3.07 Proportions with maps and scale
Introduction
Ratios and proportions are everywhere. You might have seen a scale on a map. Scale drawings make it easy to see large figures such as buildings and roads, on paper. We will now apply the concept of ratio and proportion with maps and scales.
Proportions with maps and scales
An architectural floor plan is an example of a scale drawing. A scale drawing is a diagram of an object in which the dimensions are in proportion to the actual dimensions of the object.
The scale of a scale drawing tells us how the drawing's dimensions and the real-life dimensions are related. For example, the scale 1 \text{ in.} : 12 \text{ ft.} tells us that 1 inch in the floor plan drawing represents 12 feet in the actual building.
A graphic scale represents a scale by using a small line with markings similar to a ruler. One side of the line represents the distance on the map, while the other side represents the true distances of objects in real life. By measuring the distance between two points on a map and then referring to the graphic scale, we can calculate the actual distance between those points.
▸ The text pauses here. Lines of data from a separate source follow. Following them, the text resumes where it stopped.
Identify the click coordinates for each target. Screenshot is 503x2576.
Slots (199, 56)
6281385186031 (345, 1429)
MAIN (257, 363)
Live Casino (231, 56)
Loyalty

In this picture, you can see that 1 cm on the scale represents 250 kilometers in real life and 1.5 cm on the scale represents 250 miles in real life.
A verbal scale uses words to describe the ratio between the map's scale and the real world. For example, we could say "One inch equals fifteen miles" or we could write it as 1 \text{ in.} = 15 \text{ miles}. This means that one inch on the map is equivalent to 15 miles in the real world.
The examples above include scales with units. A scale with two dimensions listed in the same unit, such as 1 \text{ in.}:48 \text{ in.}, can be written without units, such as 1:48. This is called the scale ratio.
When a ratio is fully simplified, we call it a simplified scale ratio.
| Scale with units | Scale without units |
|---|---|
| 1 \text{ in.} : 4 \text{ ft.} | 1 : 48 |
The ratio of 1 : 48 can also be written as the fraction \dfrac{1}{48}. This fraction is called the scale factor. It tells us that the dimensions of the model are \dfrac{1}{48}\text{th} the size of the dimensions in real life.
Here are some helpful unit conversions before we get started with examples.
\begin{aligned} 1 \text{ ft} &= 12 \text{ in} \\ 1 \text{ yd} &= 3 \text{ ft or } 36 \text{ in} \\ 1 \text{ mi} &= 1 \, 760 \text{ yd} \end{aligned}
\begin{aligned} 1 \text{ cm} &= 10 \text{ mm} \\ 1 \text{ m} &= 100 \text{ cm} \\ 1 \text{ km} &= 1 \, 000 \text{ m} \end{aligned}
Examples
Example 1
Convert the following description to a simplified scale ratio:
3 cm represents an actual distance of 9 m.
Example 2
Bianca is looking over a map of her local area and notices that the scale of the map is given as
1 : 100 in the map legend.
Find the actual distance (in centimeters) between two points which are drawn 12 cm apart on that map.
Find the distance in meters between the two points from part (a).
Example 3
The scale ratio shown on a map is 1 : 500\,000. How far apart on the map should two train stations be drawn if the actual distance between the stations is 100 miles?
Using the fact 1 \text{ mile} = 63\,360 \text{ inches}, express your answer in inches, rounding to two decimal places.
A scale drawing is a diagram of an object in which the dimensions are in proportion to the actual dimensions of the object.
The scale of a scale drawing tells us how the drawing's dimensions and the real-life dimensions are related.
A scale with two dimensions listed in the same unit and can be written without units is called the scale ratio.
When a ratio is fully simplified, we call it a simplified scale ratio.